Data entries:
BEGIN

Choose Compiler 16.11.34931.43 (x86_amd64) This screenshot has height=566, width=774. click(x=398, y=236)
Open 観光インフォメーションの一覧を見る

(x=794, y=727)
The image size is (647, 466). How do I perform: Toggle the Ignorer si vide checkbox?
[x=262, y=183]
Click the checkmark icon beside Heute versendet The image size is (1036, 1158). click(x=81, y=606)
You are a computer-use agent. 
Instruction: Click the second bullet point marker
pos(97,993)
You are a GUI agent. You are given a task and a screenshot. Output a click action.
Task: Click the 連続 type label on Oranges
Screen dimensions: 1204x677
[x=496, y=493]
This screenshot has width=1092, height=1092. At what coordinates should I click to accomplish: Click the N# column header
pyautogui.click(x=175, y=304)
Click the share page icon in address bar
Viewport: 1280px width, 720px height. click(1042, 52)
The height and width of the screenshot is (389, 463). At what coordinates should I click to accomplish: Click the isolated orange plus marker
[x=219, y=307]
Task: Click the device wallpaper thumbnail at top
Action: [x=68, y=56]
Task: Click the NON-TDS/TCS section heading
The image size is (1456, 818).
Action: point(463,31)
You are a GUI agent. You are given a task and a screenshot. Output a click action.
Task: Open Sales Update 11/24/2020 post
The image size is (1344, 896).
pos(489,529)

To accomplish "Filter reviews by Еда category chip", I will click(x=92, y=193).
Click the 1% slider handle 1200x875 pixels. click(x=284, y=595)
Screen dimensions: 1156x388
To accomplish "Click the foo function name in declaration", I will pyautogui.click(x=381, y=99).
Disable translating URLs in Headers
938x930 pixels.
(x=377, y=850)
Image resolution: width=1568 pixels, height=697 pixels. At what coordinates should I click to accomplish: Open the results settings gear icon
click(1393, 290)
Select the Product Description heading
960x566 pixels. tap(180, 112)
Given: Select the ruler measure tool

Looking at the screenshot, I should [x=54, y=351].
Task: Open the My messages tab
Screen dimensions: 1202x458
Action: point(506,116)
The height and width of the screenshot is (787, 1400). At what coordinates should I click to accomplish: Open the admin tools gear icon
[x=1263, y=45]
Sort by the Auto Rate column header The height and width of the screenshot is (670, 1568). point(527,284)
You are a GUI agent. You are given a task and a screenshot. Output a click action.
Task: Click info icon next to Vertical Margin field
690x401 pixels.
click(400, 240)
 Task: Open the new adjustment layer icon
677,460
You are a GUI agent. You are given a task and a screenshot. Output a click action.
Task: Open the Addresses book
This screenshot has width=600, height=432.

END

__Exercise__. Transcribe exactly, starting at the line with "The height and width of the screenshot is (787, 1400)." and continuing through the last line of the data above; leave out all earlier lines.

__Task result__.
The height and width of the screenshot is (787, 1400). At what coordinates should I click to accomplish: Open the admin tools gear icon
[x=1263, y=45]
Sort by the Auto Rate column header The height and width of the screenshot is (670, 1568). point(527,284)
You are a GUI agent. You are given a task and a screenshot. Output a click action.
Task: Click info icon next to Vertical Margin field
690x401 pixels.
click(400, 240)
 Task: Open the new adjustment layer icon
677,460
You are a GUI agent. You are given a task and a screenshot. Output a click action.
Task: Open the Addresses book
This screenshot has width=600, height=432.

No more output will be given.